Are you sure you're trying to link it as a GUI application? You need a switch for that, I don't remember what it is though.
>>41
For one, you don't have a WinMain, you have a _tWinMain. That's the whole point of WIN32's main fuckery, it's so your app can consistently have a main() function with the same prototype, even when using Unicode.
>>23
>expert programmers
please don't tell me i qualify as an expert programmer from learning programming from google since i was 13, im almost 16 now.

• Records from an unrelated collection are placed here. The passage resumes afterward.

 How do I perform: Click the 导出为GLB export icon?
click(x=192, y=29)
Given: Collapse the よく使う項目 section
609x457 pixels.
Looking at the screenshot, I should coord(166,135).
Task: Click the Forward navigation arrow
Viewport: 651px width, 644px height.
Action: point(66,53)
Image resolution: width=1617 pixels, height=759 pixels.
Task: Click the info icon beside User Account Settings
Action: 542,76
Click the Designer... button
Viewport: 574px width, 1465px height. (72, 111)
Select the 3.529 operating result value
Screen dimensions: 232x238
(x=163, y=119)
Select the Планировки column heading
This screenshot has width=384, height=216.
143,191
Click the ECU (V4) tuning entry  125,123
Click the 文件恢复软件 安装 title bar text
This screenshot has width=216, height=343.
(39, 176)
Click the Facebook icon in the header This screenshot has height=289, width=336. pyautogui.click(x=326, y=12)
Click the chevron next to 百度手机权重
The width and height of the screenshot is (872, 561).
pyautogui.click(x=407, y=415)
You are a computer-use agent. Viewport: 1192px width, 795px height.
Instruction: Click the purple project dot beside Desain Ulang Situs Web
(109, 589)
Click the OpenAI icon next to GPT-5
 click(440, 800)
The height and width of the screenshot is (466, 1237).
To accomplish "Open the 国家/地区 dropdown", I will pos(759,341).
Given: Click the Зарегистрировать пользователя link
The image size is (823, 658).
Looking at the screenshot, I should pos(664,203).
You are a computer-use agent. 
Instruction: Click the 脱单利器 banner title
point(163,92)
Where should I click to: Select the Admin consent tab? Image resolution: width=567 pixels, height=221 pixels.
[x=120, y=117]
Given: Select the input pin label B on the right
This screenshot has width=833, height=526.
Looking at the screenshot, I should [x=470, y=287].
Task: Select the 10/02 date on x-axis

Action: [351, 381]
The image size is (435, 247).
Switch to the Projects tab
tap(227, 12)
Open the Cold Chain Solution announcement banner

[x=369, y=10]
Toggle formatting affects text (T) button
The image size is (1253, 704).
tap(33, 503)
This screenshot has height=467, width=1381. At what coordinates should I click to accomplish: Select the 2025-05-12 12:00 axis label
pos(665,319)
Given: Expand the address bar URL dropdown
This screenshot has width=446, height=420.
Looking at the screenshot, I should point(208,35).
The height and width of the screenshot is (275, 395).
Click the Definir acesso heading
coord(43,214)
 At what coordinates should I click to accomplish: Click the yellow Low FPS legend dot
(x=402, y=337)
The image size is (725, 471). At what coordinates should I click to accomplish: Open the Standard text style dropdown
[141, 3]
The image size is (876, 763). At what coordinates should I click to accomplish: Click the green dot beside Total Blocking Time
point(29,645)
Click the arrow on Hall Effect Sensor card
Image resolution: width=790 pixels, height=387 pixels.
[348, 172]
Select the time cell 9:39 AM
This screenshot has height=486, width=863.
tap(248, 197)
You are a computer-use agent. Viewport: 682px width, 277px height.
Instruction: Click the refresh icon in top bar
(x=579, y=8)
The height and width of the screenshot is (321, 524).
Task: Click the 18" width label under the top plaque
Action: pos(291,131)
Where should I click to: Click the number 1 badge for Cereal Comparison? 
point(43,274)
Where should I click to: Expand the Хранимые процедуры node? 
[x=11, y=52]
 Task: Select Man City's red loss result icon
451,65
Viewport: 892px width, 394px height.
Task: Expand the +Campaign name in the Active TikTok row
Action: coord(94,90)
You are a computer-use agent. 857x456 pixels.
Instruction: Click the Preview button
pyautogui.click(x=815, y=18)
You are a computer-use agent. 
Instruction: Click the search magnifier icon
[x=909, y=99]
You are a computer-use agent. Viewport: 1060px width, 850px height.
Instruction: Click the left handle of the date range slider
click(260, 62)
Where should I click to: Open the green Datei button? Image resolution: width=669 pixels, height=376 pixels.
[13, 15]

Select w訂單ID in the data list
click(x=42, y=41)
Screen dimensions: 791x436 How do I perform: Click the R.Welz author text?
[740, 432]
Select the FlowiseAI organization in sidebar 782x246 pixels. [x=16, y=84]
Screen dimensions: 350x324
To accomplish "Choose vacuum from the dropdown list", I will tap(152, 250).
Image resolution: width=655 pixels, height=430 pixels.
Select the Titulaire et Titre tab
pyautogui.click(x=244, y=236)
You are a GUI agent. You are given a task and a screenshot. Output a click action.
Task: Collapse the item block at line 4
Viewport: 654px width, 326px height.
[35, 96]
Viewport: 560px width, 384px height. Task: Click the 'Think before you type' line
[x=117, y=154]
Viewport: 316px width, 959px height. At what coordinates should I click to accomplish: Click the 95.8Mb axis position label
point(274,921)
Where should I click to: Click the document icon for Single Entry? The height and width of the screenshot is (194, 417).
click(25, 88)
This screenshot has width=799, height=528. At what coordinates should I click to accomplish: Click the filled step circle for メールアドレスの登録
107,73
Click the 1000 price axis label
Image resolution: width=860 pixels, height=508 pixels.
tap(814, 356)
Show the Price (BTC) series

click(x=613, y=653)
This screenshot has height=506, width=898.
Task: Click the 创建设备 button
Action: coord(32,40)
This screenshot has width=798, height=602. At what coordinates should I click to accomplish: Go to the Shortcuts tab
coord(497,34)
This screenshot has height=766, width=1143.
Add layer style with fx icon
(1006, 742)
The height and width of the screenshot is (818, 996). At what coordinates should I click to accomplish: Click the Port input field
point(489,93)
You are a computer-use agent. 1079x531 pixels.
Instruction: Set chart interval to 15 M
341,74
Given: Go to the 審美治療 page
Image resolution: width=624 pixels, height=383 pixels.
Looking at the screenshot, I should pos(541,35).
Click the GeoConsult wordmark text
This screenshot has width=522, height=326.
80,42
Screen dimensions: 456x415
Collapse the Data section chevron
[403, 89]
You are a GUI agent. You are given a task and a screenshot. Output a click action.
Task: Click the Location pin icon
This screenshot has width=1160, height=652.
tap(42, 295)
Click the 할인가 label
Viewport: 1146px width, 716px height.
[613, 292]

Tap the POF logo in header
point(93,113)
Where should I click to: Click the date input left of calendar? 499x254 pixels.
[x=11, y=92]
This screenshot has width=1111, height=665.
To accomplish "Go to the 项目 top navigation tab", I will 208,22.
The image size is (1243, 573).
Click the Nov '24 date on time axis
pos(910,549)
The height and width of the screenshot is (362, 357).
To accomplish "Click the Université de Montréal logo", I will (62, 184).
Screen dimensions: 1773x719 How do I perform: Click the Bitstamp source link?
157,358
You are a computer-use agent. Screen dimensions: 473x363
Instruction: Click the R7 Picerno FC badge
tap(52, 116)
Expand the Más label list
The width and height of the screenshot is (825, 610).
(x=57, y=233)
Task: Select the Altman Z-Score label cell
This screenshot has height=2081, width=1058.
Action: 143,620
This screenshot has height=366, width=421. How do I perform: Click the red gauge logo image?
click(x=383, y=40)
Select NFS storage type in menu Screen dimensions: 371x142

programming a basic pokemans battle system is just 1 step above hello world.
>>41
By default, if you use main the code compiles as a console application, and if you use WinMain the code compiles as a GUI application.
And I'm talking about compiling without no fancy-pants IDEs.
Uhh.. I see an overabundance of C progams. No python anywhere.
I wrote my own python version of this.. Too bad I am horrible at python. This is really simple and not anywhere near as elaborate as some of these other scripts. It's more of a simple "press this button and see what hapens" kind of battle
# I know - This is pretty shitty.
# But I am a beginner python programmer
# And I just wanted to contribute to the challenge.
# If you must criticize, please keep it constructive :)
import random
print ">:3";
c = raw_input("You encounter a lion! What do? [F]ight / [I]tem / [R]un / [M]agic ")
dmg = random.randint(1, 10)
if c == "f":
if dmg > 5:
print "What a powerful blow! You win!"
raw_input("press [enter] to continue")
else:
print "Oooh.. Your attack power of ",dmg," was not strong enough."
print "The lion has torn you to shreds."
raw_input("press [enter] to continue")
elif c == "i":
i = raw_input("Inventory:\n1. SICP\n2. Lion Trap\nWhat do you choose? ")
if i == "1":
print "You read SICP to the lion.. He get's bored and walks away!"
print "You are technically victorious."
raw_input("press [enter] to continue")
elif i == "2":
print "Surprisingly, the lion trap failed.. This lion is pretty smart!"
print "The lion has decapitated you!"
raw_input("press [enter] to continue")
else:
print "While you were typing in the wrong command the lion bit your legs off."
raw_input("press [enter] to continue")
elif c == "r":
print "You quickly got in the car!"
raw_input("press [enter] to continue")
elif c == "m":
print "You summon the almighty progsnake!"
print "the snake wraps around the lion and kills it!"
raw_input("press [enter] to continue")
else:
print "While you were typing in the wrong command the lion dragged you off to his herd."
raw_input("press [enter] to continue")
>>55 print "Oooh.. Your attack power of ",dmg," was not strong enough."
This will output more spaces around dmg than you want it to. Remove the last space in the first string and the first space in the last, or replace the commas with +s.
(And put spaces after your commas, for fuck's sake. You're writing Python, not PHP.)
>>74
In Python 3, and 2.x with the future feature imported, print is a function. Get used to it.
The other paren is stylistic, I find it's way too easy to write something like print("blah %d blah blah" % x)
and then later adapt the line to add y, forgetting to make the RHS value a tuple: print("blah %d blah %d blah" % x, y)
Which of course doesn't work. This is especially bad if your first value is a tuple and you're using %r or %s to print a tuple, because then you won't even get an error message, it'll just work -- incorrectly. Better off putting that extra set of parentheses around your values every time you %-substitute.